Bring on the comments

  1. Michael says:

    Another guy named Turk appears in this issue, but it’s a bald white guy, so it’s definitely not the guy who appears in Miller’s run.
    Weirdly, the warden of the prison Matt is sent to in Zdarsky’s run turns out to be Crime-Wave’s father.
    Yeah, by this time not only the Kingpin but also Silvermane had been introduced in Spider-Man. It’s easy to see why no one used Crime-Wave again.

  2. Thom H. says:

    Kingpin already had the better name and the better visual. If Crime-Wave was going to lean into the supervillain schtick with the costume and the entrance chute, then he should have also had a gun that shot soundwaves.

    On a separate note, the action on the covers has improved so much under Colan. But can we all agree that they’re still a nightmare in terms of graphic design? Why is everything shifted to the left on this one?

  3. Skippy says:

    I recall a Crime-Wave being used in Sleepwalker. Maybe the same guy?

  4. Dave White says:

    According to the appendix, different guy.
    http://www.marvunapp.com/Appendix/crimewsw.htm

  5. Chris V says:

    No. His name is Carl Wilkinson, and he’s a businessman as well as a crime boss. To avoid trademark infringement with this one, he calls himself “Crimewave”. The one in Sleepwalker actually managed to be a competitor of the Kingpin, as if it were a slap in the face of Hollis. It’s as if that Sleepwalker story (issue #5) went out of its way to make this Crime-Wave appear even more pathetic.

  6. Chris says:

    I would have imagined Crime-Wave to be a more ocean-centric or surfer-adjacent criminal.

    Namor is annoyed by him.

  7. Jason says:

    “Another guy named Turk appears in this issue, but it’s a bald white guy, so it’s definitely not the guy who appears in Miller’s run.”

    Daredevil is swimming in Turks.

  8. Mark Coale says:

    Crime Wave also seems like the name for a group, not a single person. Unless you are a “one man crime wave” like you were the One Man Gang.

  9. Si says:

    “Turk” is unfortunately an old derogatory term in the US for uncouth people of Irish descent. The stereotype of the low-level criminal Irish thug was pretty widespread, hence the regular usage in comics. I don’t know how a black character ended up with the name, but he meets the other criteria.

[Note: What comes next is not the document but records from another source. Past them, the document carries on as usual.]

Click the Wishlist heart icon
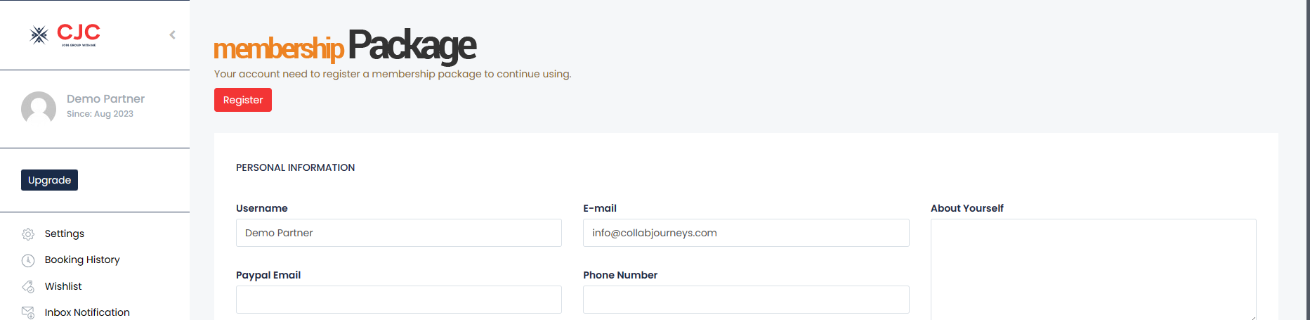28,287
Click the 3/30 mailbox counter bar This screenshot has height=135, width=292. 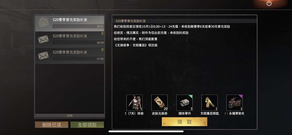[x=70, y=116]
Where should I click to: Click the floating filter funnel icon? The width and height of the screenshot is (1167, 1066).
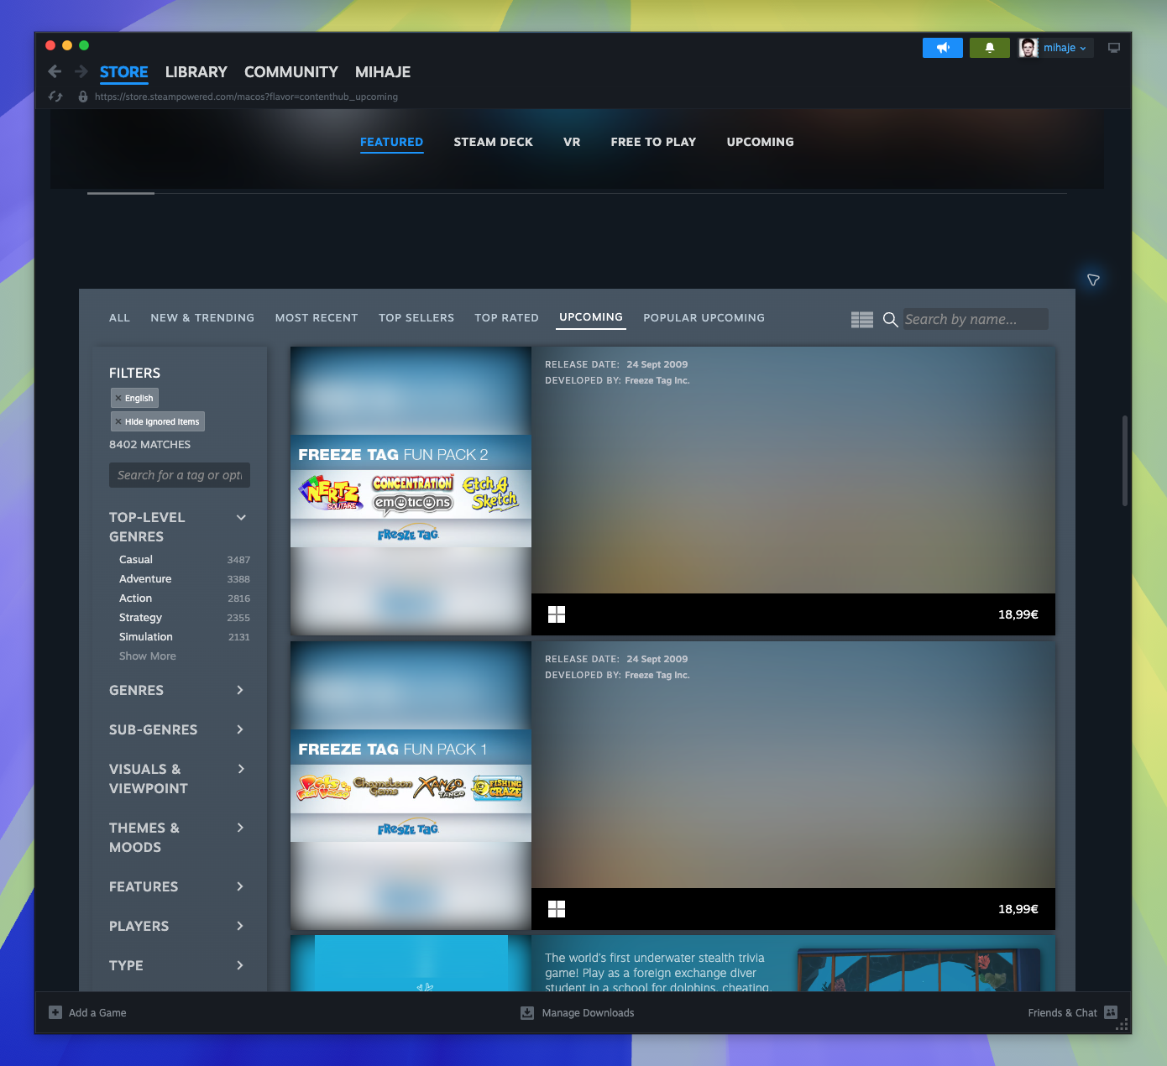1093,280
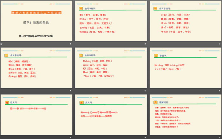Select the title slide 识字4 田家四季歌
Viewport: 222px width, 139px height.
(x=36, y=22)
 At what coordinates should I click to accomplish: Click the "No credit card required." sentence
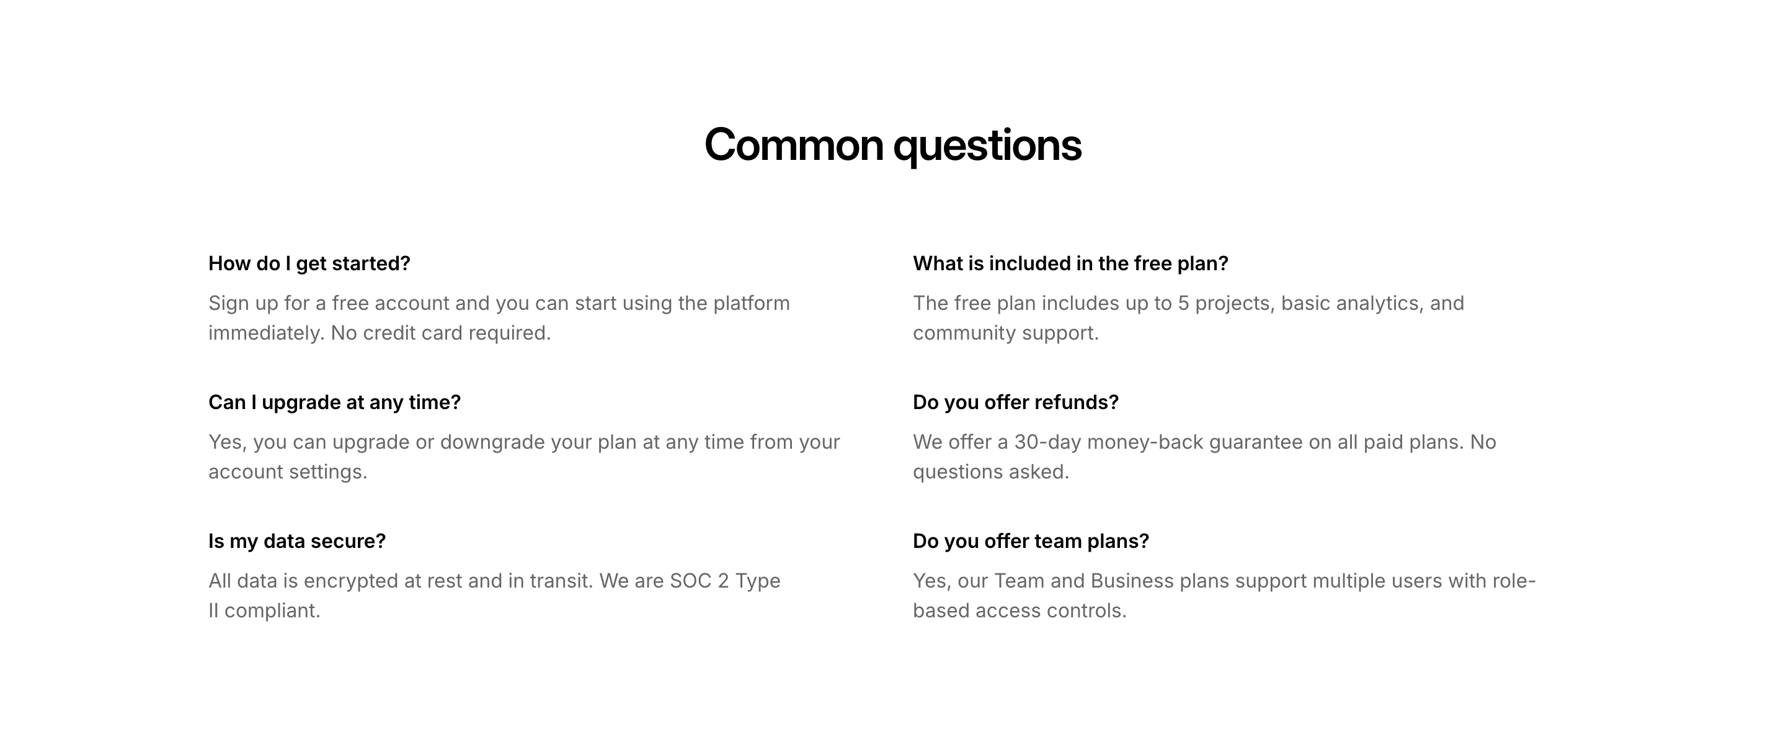tap(440, 333)
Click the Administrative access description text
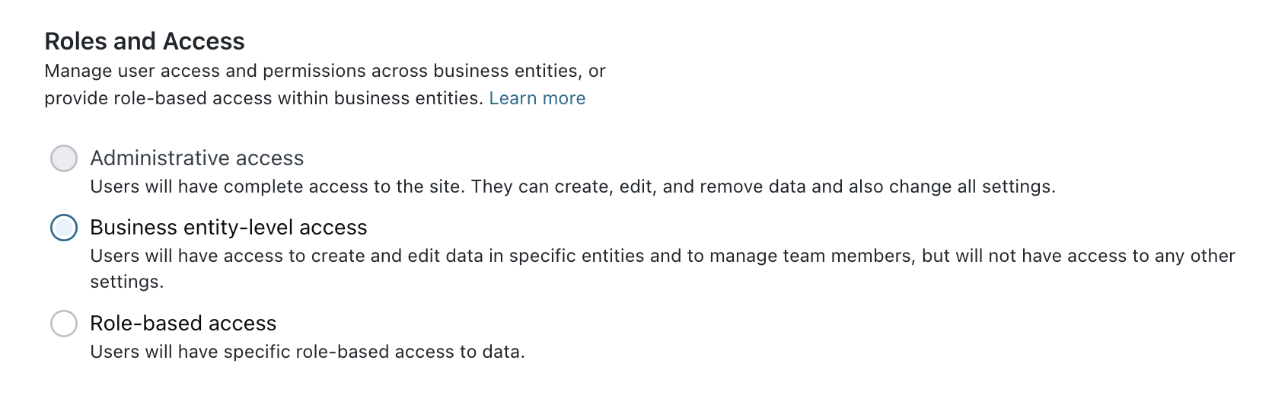 click(572, 187)
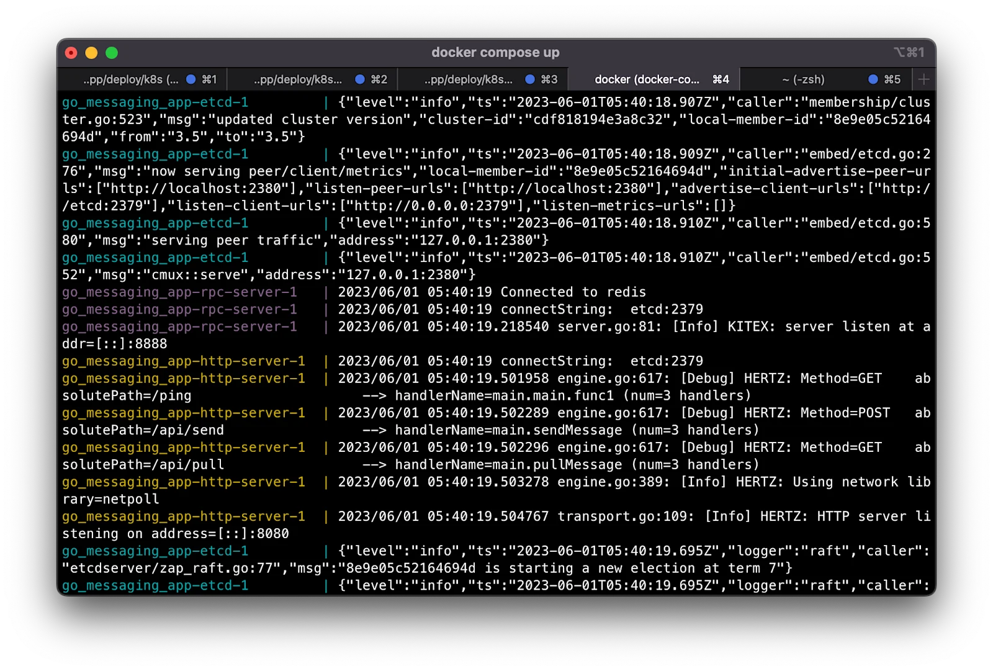Click the window title 'docker compose up'
Viewport: 993px width, 671px height.
(x=495, y=53)
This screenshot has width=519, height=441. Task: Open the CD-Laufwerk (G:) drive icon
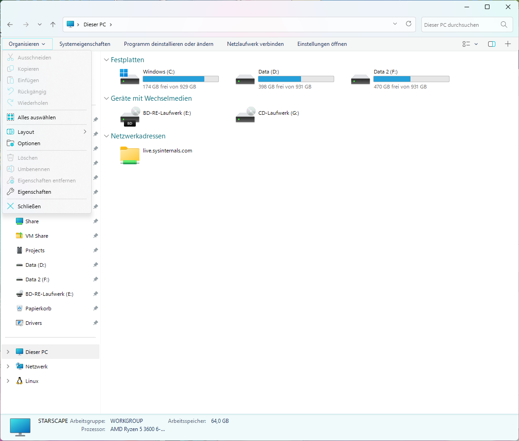(245, 115)
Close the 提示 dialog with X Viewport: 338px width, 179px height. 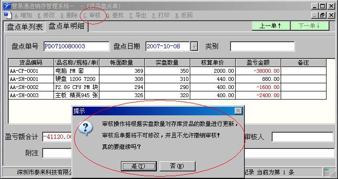238,111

    And by the way, Crime-Wave is an excellent name. You just have to sing it like the CW McCaw song Convoy. Crime-Waaaaaave

  10. Chris V says:

    I’ve never heard it used specifically in reference to people of Irish descent. “Turk” was also an offensively derogatory term for a Turkish male which meant they were “savage or barbarous”. The gangster named “Turk” in this story sort of looked like a stereotypical depiction of how a person from Turkey was supposed to appear (like with his moustache). I thought that was why the person in this story was called “Turk”. Although, it did seem odd that a person of Turkish descent would be a member of Crime-Wave’s gang.
    In fact, it may explain how a Black man ended up with the name if the artist/colourist didn’t know how to portray a Turkish person. Maybe this is supposed to be the same Turk, but Colan had a better reference so they changed the character. Then, when Turk was brought back post-Thomas, the writer wanted to use the original Turk not realizing the discrepancy. Now, I’m just speculating.

  11. Mark Coale says:

    Weird.

    I was just playing Convoy after Parker made a truck driving joke about the Furiousa movie and I said

    “We gotta drive this trucking Convoy ‘cross the Wasteland.”

  12. Douglas says:

    I always figured Miller’s Turk and Grotto were named in homage to the prolific Belgian comics duo Turk & de Groot…

    Crime-Wave is only identified here as “Hollis”; a much later Official Handbook of the Marvel Universe entry gave him the first name “Mason.” Mason Hollis, as in Hollis Mason, a.k.a. Nite-Owl!

  13. Michael says:

    Grotto was probably named after de Groot. But Turk first appeared in Miller’s run a year and a half before Grotto, suggesting that Miller didn’t have Grotto in mind when he first used Turk.